People who say it's only 4 games are missing the point. It's probably only the beginning, because if the goal was actually selling small games like Pentiment, it wouldn't move the needle at all financially so it wouldn't make sense.
What will definitely help them financially is selling AAA games like Starfield and Indiana Jones... It just makes too much sense for them when hardware sales are so low and gamepass subscriptions have stalled.
The problem is how the Xbox hardware survives on the long run inside that new strategy. It wasn't already selling that well worldwide and now they're competing with a console which will get basically every game (or most games) outside of Nintendo games, unlike their own platform. I'm pretty sure they know their new strategy will further hurt their hardware sales on the long run and probably ultimately kill their console, but it's clearly offset by the sales they could make on PS5 and Switch.
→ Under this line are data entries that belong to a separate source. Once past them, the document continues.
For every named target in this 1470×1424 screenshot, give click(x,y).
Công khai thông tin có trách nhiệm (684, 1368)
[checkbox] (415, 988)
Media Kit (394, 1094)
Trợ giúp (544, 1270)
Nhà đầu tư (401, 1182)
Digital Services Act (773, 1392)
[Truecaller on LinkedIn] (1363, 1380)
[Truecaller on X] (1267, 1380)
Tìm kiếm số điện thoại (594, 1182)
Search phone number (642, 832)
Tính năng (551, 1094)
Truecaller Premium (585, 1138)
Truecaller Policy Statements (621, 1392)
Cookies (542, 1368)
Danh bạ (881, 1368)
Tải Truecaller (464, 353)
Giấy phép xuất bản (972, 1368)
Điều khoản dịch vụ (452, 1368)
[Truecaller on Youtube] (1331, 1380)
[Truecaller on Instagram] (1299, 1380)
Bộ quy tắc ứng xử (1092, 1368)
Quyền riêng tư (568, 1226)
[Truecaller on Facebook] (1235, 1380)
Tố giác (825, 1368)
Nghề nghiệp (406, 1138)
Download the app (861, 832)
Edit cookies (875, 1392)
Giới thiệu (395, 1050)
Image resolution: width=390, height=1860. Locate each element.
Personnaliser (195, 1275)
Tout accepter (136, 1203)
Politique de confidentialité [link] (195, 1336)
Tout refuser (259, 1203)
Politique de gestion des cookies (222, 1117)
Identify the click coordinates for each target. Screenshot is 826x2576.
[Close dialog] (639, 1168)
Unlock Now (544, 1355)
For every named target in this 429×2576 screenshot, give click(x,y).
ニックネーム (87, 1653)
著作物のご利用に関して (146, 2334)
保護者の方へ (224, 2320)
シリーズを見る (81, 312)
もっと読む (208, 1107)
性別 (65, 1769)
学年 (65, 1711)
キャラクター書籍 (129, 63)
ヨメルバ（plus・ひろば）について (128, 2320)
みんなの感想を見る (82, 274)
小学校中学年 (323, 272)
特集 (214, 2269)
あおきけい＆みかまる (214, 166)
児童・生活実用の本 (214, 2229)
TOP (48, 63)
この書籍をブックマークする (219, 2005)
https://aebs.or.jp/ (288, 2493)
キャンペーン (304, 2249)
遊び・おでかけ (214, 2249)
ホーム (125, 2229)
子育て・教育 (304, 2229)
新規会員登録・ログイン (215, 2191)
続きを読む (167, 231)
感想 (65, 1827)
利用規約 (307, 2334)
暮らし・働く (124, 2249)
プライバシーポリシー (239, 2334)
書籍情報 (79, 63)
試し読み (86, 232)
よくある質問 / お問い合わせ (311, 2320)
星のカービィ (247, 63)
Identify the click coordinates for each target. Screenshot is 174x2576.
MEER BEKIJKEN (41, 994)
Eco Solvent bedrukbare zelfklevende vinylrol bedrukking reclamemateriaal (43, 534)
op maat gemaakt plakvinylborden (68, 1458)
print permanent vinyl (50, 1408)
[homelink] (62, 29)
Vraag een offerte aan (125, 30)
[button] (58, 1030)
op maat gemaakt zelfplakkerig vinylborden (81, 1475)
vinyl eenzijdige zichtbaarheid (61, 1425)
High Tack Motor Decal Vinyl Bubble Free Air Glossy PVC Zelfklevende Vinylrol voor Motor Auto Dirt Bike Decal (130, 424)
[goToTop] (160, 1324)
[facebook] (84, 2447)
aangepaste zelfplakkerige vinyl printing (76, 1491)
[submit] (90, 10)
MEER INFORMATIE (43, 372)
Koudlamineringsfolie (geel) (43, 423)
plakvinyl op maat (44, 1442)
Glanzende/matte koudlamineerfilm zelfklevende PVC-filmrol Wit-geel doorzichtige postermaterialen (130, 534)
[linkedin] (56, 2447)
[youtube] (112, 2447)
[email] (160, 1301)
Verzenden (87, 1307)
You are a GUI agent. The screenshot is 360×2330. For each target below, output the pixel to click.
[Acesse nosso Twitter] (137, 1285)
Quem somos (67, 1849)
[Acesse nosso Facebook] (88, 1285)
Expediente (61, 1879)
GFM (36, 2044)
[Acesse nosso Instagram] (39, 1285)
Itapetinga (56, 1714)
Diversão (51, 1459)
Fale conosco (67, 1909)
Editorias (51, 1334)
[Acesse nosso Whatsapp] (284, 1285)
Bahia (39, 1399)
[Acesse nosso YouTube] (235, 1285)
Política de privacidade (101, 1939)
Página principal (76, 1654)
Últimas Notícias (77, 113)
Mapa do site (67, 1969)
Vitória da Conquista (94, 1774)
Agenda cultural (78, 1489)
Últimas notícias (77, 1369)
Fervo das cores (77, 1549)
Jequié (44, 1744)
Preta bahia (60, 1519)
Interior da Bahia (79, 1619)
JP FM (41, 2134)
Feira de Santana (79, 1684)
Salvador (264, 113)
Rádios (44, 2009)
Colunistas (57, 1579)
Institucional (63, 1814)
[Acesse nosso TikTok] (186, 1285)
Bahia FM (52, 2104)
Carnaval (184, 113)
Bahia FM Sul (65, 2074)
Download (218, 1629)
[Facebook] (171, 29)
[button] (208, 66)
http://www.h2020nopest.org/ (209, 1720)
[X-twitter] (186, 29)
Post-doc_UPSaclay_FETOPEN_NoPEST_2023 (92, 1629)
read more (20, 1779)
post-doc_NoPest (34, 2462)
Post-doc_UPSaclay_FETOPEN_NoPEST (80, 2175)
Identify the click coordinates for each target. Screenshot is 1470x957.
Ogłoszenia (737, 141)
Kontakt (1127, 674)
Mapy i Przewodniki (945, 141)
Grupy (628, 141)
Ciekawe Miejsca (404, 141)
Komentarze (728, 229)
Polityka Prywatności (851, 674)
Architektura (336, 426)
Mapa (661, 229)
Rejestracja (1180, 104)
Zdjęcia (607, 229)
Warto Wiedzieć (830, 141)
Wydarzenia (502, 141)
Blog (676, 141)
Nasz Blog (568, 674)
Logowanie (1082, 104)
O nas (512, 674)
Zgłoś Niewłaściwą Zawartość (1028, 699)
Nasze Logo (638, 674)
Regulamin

I just don't see how it ends up in anything else than going full multiplatform for MS. Then what's the selling point of Xbox hartdware ? Game Pass, but it has already stalled. Playing every MS game day 1, but is it enough to keep a meaningful hardware market share ? Probably not.
And if you go beyond that, that endgame doesn't make much sense strategically for MS. Unless I miss something, they don't care about being a standard 3rd party video game publisher, margins are too low and it doesn't really fit their Office 365 / Azure high margin core business. It would probably end up in a full blown sale.
All this looks like the start of an exit strategy to me. As an exit strategy, it makes much more sense because at least you recoup some of your losses and you boost the publishers sale price by going full multiplatform. I always said I thought Game Pass would fail and MS would exit gaming business. I still think that's where we're headed here.
Unless they actually think that strategy can convince people to move to the Xbox ecosystem and to Game Pass, which seems highly unlikely.